Les trois éléments autour desquels s'articule ce plan sont : premièrement, une
meilleure gestion des hectares destinés et une maîtrise des rendements ;
deuxièmement, une reconversion raisonnable de 5 000 hectares vers des vignobles
de qualité ; troisièmement, une adaptation du potentiel par la mise en oeuvre
d'une prime d'arrachage appropriée.
Jusqu'à l'année 2000, cet effort de reconversion a été soutenu par le seul
régime national de reconversion du vignoble. Pour la campagne 1999-2000, ces
aides sont en cours de versement - je vous confirme qu'elles seront bien
versées - et c'est cela qui est le plus important pour les vignerons des
Charentes.
Ces aides ont été contestées par la Commission européenne, c'est un fait, mais
la France a saisi, comme vous l'avez dit, le 15 décembre 2000, la Cour de
justice d'une requête en annulation de cette décision. C'est la Cour de justice
qui dira le droit. Je vous ferai parvenir, monsieur le sénateur, puisque vous
me l'avez demandé, les tenants et aboutissants de notre requête devant la Cour
de justice européenne. Là aussi, je veux en effet faire preuve de la plus
grande transparence.
Avec l'entrée en vigueur de la nouvelle organisation commune du marché du vin,
nous avons obtenu un engagement communautaire de 104 millions d'euros en faveur
de la restructuration et du réencépagement de l'ensemble des vignobles
français. Il s'agit d'un effort très important dont, bien entendu, la région
délimitée de Cognac pourra bénéficier comme les autres régions viticoles
françaises.
Le Gouvernement a donc aussitôt saisi la Commission européenne d'un projet
global pour cette région, qui doit en effet pouvoir pleinement bénéficier du
régime communautaire à raison de 35 000 francs par hectare. Ce montant exclut
tout cofinancement national.
Parmi les mesures prioritaires à mettre en oeuvre dans ce projet figure un
programme de reconversion de 1 000 hectares par an entre 2000 et 2006 qui sera
mis en place dès la campagne 2000-2001. Les opérations conduites à partir du
printemps 2001 pourront donc bénéficier du nouveau régime communautaire.

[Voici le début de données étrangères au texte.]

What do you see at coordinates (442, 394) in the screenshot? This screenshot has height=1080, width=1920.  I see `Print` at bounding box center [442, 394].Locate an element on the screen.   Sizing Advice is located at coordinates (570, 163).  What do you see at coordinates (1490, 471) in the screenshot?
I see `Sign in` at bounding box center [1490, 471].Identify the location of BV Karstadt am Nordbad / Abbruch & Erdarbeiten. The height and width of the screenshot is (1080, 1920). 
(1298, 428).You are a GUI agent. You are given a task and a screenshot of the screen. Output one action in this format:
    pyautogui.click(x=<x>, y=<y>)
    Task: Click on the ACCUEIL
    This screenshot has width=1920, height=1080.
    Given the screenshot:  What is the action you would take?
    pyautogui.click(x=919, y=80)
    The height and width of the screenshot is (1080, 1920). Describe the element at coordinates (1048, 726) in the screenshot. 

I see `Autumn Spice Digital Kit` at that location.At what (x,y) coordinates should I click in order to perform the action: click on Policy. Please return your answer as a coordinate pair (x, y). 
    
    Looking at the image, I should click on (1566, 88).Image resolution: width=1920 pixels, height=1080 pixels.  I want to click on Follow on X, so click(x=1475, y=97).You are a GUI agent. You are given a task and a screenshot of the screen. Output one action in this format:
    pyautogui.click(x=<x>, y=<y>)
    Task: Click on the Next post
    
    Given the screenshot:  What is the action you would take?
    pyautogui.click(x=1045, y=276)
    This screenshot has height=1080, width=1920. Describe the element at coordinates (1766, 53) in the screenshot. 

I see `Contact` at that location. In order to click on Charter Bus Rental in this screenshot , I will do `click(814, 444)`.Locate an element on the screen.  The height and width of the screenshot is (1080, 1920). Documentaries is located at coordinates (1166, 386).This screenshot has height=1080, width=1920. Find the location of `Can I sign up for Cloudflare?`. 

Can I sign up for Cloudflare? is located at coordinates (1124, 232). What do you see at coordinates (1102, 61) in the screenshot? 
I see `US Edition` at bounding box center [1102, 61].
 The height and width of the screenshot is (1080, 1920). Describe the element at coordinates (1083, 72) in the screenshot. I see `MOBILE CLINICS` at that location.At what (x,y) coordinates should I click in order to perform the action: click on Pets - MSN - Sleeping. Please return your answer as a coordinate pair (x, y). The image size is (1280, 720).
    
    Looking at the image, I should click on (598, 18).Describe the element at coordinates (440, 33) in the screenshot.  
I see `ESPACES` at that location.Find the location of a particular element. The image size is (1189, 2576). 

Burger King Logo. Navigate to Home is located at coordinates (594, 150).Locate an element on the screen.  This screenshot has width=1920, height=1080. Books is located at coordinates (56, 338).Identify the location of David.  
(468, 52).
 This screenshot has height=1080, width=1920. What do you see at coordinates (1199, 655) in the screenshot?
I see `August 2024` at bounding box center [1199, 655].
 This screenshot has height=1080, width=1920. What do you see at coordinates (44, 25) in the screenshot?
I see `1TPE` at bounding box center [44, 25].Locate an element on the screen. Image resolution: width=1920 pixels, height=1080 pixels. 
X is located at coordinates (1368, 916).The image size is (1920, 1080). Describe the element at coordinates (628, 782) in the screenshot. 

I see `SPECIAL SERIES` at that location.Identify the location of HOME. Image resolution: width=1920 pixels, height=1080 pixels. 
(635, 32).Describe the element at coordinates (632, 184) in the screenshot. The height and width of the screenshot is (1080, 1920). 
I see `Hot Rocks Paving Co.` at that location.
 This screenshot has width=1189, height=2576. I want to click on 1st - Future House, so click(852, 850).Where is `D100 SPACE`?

Le programme d'adaptation du vignoble charentais en cours de négociation avec
la Commission européenne devra inclure également un volet d'abandon définitif
primé avec la Commission européenne. L'ensemble de ces actions pourra être
financé conjointement par l'Etat et les collectivités territoriales grâce à un
engagement de l'ONIVINS parallèle au contrat de plan Etat-région, que vous
connaissez bien.
Voilà, monsieur le sénateur, quelques premiers éléments. Vous voyez que je
n'ai rien caché dans cette affaire, puisque ce que nous avons porté à
Bruxelles, c'est ce à quoi nous nous étions engagés, qui avait été mis au point
avec les professionnels, et que je n'ai non plus rien travesti, puisque,
effectivement, la Commission a contesté nos dispositions, mais que la Cour
européenne dira le droit. Cela n'arrive pas tous les jours, mais cela arrive
fréquemment. C'est aussi une de nos manières de fonctionner couramment qui nous
permettra d'y voir plus clair à l'avenir.
M. Jean-Pierre Raffarin.
Je demande la parole.
M. le président.
La parole est à M. Raffarin.
M. Jean-Pierre Raffarin.
Je prends acte de vos engagements, monsieur le ministre, et je vous en
remercie.
En effet, ce dossier a besoin de transparence parce qu'il mobilise de très
nombreux acteurs. Je me réjouis des précisions qui sont apportées. Sachez que
les collectivités territoriales vous apporteront tout leur soutien pour que les
viticulteurs puissent être aidés. Je tiens à vous le dire.
Si, comme je le crois, il sera nécessaire, à un moment ou à un autre, qu'il y
ait vraiment une base tripartite entre l'Europe, l'Etat et les acteurs locaux,
les collectivités territoriales, départements et régions, seront prêtes à
s'asseoir autour de la table pour poursuivre le renouveau du Cognac.